At the beginning of the 1980s, the Oscar Weber department stores disappeared from the townscape, mostly due to their conversion into EPA department stores. A different solution was found for the Brann building in 1983: the building was renovated and leased for 30 years to Maus Frères Holding, which opened Vilan, the first Manor department store in Zürich, in 1984.
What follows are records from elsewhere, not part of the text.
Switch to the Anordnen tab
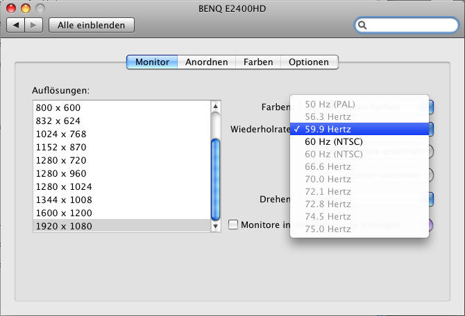Viewport: 465px width, 316px height. pyautogui.click(x=206, y=62)
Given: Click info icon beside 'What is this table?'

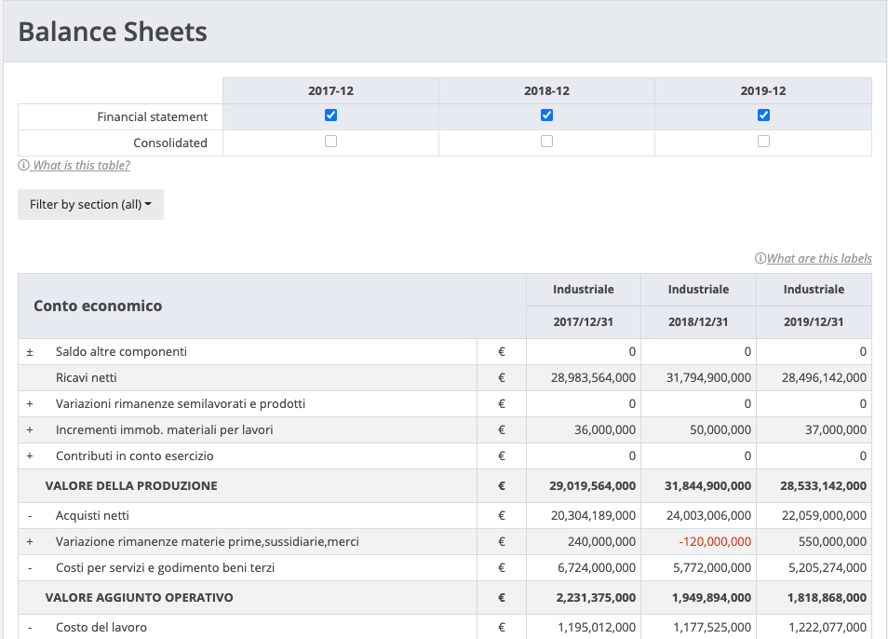Looking at the screenshot, I should coord(23,166).
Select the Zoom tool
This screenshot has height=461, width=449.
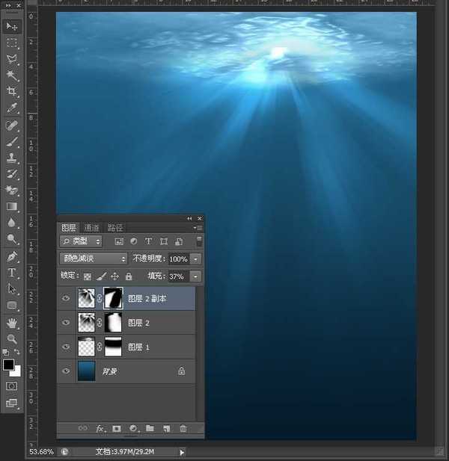(x=12, y=338)
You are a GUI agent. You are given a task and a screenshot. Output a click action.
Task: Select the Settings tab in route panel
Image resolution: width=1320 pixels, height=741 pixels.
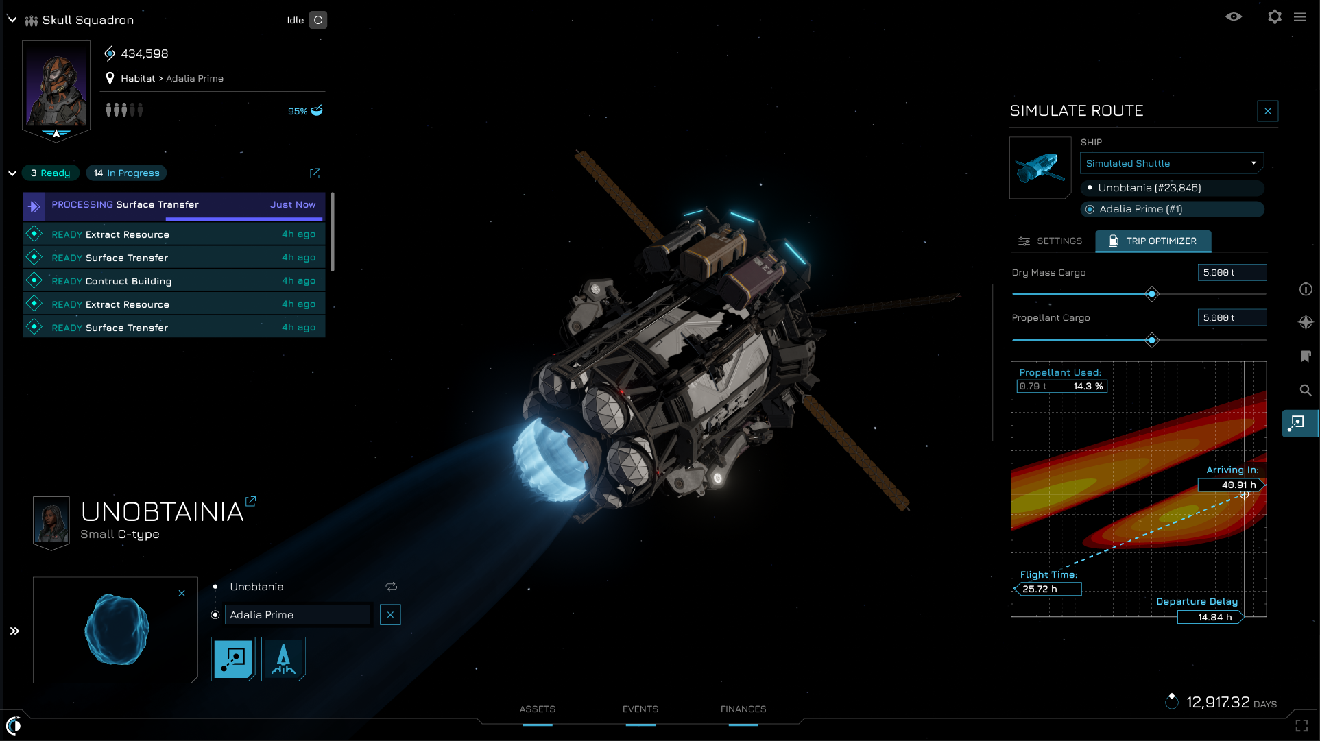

The department store was therefore spared the subsequent turbulence of OWH for a long time: the owner families Buhofer, Weber and Stöckli split up the holding company anew in 1995: Neue Warenhaus AG became the owner of the EPA properties, while EPA's department store business was spun off again into EPA AG, which was now formally only the tenant of the properties. All properties not occupied by EPA were combined in Oscar Weber AG. Due to close ties with Schweizerische Rentenanstalt, OWH was sold in mid-2001 to Rentenanstalt, which retained the real estate divisions, while the Buhofer family took over EPA's department store business, which it intended to continue under its own management.

On 1 February 2002 Coop acquired 40% of the share capital of EPA AG and announced in the fall that it intended to reorganize the EPA department stores with the Coop department stores (St. Annahof) to form uniform Coop City department stores. At the beginning of 2004, Coop also took over the remaining 60% of EPA's share capital and in mid-2004 informed about further closures of former EPA department stores.

== Transfer to Swiss Life ==
The sale of the Weber properties to today's Swiss Life also caught up with the Brann House in 2014. At the end of September 2019, Manor announced that it would be moving from its headquarters on Bahnhofstrasse due to a lack of agreement with the landlord.